### Listed records
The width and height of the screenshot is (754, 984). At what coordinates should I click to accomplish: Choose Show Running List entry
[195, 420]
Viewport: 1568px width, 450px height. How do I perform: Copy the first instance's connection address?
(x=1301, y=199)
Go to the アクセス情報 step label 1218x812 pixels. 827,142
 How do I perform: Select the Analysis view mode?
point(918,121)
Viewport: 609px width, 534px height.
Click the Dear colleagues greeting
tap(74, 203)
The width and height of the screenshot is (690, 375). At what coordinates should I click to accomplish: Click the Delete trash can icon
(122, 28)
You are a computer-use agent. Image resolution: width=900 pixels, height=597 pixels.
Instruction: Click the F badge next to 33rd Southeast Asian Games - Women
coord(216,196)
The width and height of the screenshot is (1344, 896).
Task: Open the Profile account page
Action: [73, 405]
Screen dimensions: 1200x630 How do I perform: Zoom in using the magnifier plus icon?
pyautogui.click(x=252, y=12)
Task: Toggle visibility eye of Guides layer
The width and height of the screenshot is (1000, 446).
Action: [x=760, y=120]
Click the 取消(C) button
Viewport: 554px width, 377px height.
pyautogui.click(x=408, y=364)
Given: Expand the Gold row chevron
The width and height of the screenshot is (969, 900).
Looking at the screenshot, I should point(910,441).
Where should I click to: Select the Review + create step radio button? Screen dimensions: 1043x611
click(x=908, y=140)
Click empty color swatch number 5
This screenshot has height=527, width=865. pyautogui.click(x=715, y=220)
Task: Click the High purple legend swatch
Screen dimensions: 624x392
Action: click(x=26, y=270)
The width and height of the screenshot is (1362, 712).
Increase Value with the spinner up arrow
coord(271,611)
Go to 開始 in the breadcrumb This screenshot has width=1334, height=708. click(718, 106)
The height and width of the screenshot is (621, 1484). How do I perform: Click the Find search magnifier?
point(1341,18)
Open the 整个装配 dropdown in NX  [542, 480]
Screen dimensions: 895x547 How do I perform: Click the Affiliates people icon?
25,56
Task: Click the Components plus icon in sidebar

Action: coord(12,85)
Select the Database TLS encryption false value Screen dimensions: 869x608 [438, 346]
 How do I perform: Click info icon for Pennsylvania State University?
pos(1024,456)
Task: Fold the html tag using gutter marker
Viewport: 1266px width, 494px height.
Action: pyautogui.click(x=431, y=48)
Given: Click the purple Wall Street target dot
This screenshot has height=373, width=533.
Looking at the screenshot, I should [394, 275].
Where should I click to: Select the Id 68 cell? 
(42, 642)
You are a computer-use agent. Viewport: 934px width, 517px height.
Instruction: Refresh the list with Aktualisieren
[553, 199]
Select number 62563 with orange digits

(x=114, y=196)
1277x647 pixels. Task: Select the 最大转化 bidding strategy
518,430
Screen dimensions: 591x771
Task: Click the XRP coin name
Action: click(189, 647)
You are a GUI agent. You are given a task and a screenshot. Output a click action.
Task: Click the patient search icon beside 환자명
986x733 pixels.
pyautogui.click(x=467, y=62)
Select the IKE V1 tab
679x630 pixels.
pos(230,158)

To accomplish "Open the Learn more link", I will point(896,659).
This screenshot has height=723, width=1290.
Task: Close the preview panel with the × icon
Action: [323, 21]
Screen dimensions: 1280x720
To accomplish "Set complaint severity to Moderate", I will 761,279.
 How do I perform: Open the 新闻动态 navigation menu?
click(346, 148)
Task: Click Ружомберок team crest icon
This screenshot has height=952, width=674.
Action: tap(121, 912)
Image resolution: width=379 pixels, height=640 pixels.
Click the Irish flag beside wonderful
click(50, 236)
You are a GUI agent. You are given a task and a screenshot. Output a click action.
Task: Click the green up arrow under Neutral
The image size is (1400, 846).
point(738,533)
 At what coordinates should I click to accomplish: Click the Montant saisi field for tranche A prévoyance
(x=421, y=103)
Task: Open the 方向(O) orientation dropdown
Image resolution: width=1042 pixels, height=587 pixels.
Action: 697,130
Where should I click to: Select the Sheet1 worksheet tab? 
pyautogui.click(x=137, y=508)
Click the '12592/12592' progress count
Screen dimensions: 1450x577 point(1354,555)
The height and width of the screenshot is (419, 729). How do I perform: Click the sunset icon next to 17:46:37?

### Directions
Your task is to transcribe, with no changes, only the lines of the listing above that lie between the line holding "The width and height of the screenshot is (690, 375)." and the line holding "Open the 整个装配", inclusive.

### Result for this exercise
The width and height of the screenshot is (690, 375). At what coordinates should I click to accomplish: Click the Delete trash can icon
(122, 28)
You are a computer-use agent. Image resolution: width=900 pixels, height=597 pixels.
Instruction: Click the F badge next to 33rd Southeast Asian Games - Women
coord(216,196)
The width and height of the screenshot is (1344, 896).
Task: Open the Profile account page
Action: [73, 405]
Screen dimensions: 1200x630 How do I perform: Zoom in using the magnifier plus icon?
pyautogui.click(x=252, y=12)
Task: Toggle visibility eye of Guides layer
The width and height of the screenshot is (1000, 446).
Action: [x=760, y=120]
Click the 取消(C) button
Viewport: 554px width, 377px height.
pyautogui.click(x=408, y=364)
Given: Expand the Gold row chevron
The width and height of the screenshot is (969, 900).
Looking at the screenshot, I should point(910,441).
Where should I click to: Select the Review + create step radio button? Screen dimensions: 1043x611
click(x=908, y=140)
Click empty color swatch number 5
This screenshot has height=527, width=865. pyautogui.click(x=715, y=220)
Task: Click the High purple legend swatch
Screen dimensions: 624x392
Action: click(x=26, y=270)
The width and height of the screenshot is (1362, 712).
Increase Value with the spinner up arrow
coord(271,611)
Go to 開始 in the breadcrumb This screenshot has width=1334, height=708. click(718, 106)
The height and width of the screenshot is (621, 1484). How do I perform: Click the Find search magnifier?
point(1341,18)
Open the 整个装配 dropdown in NX  [542, 480]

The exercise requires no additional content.